(Records drawn from a dataset)
────────────────

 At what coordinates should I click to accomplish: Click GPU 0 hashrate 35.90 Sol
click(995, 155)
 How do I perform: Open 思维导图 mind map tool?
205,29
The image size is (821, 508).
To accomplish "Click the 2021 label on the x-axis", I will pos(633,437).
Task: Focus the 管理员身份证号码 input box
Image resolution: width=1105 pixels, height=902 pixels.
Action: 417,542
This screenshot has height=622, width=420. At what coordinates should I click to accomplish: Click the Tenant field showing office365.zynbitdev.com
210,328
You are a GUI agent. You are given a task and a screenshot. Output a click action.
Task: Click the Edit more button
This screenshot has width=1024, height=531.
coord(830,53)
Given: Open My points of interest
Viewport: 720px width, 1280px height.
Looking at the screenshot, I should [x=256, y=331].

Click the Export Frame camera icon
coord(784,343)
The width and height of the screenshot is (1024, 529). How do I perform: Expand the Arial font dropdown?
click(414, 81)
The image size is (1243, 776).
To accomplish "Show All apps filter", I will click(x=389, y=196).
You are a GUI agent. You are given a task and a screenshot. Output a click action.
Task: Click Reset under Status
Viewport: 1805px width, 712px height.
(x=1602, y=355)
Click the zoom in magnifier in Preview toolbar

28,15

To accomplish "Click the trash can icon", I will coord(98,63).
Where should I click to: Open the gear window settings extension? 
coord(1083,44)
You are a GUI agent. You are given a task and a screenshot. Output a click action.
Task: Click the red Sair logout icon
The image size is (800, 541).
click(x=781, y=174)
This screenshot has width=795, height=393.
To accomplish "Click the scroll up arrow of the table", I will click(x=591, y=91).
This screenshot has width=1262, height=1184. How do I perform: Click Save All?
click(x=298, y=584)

────────────────

**Exercise requirements**
Print exactly, and only, the lines from the line that contains "This screenshot has width=1262, height=1184." through the last line of the records.

**Written answer**
This screenshot has width=1262, height=1184. How do I perform: Click Save All?
click(x=298, y=584)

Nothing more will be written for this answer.